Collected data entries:
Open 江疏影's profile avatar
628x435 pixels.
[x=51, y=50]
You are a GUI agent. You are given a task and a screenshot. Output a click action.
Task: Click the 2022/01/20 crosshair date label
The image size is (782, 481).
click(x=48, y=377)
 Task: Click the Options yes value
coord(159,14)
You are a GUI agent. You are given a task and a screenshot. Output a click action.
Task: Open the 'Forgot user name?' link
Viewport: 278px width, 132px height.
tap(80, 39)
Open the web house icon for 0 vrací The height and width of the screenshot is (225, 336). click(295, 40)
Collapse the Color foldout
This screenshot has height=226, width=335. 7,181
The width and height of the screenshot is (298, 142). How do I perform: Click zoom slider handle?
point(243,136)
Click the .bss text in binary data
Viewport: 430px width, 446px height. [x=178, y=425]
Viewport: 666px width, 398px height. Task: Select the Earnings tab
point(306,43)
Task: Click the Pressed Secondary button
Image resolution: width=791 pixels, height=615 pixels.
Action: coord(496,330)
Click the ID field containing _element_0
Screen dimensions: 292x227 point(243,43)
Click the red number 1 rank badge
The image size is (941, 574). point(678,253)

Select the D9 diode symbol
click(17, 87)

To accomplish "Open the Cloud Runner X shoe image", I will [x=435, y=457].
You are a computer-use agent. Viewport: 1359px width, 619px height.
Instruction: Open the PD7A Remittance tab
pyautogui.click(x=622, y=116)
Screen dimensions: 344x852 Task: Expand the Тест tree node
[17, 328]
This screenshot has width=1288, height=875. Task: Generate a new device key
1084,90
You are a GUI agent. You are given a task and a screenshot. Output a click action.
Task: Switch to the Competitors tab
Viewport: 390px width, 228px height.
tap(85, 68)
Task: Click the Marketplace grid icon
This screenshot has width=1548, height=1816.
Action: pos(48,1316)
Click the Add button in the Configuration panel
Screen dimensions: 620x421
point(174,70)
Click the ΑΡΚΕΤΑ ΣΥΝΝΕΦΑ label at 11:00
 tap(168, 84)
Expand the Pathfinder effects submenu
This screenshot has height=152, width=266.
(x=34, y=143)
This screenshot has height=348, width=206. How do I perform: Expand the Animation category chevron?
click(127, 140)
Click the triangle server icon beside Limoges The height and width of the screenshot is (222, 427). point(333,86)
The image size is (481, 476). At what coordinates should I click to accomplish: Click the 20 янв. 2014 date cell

▶ _Exercise description_: Look above for the line containing "Viewport: 390px width, 228px height.". From there to the final line of the entries, repeat every line exactly.

▶ _Response area_:
Viewport: 390px width, 228px height.
tap(85, 68)
Task: Click the Marketplace grid icon
This screenshot has width=1548, height=1816.
Action: pos(48,1316)
Click the Add button in the Configuration panel
Screen dimensions: 620x421
point(174,70)
Click the ΑΡΚΕΤΑ ΣΥΝΝΕΦΑ label at 11:00
 tap(168, 84)
Expand the Pathfinder effects submenu
This screenshot has height=152, width=266.
(x=34, y=143)
This screenshot has height=348, width=206. How do I perform: Expand the Animation category chevron?
click(127, 140)
Click the triangle server icon beside Limoges The height and width of the screenshot is (222, 427). point(333,86)
The image size is (481, 476). At what coordinates should I click to accomplish: Click the 20 янв. 2014 date cell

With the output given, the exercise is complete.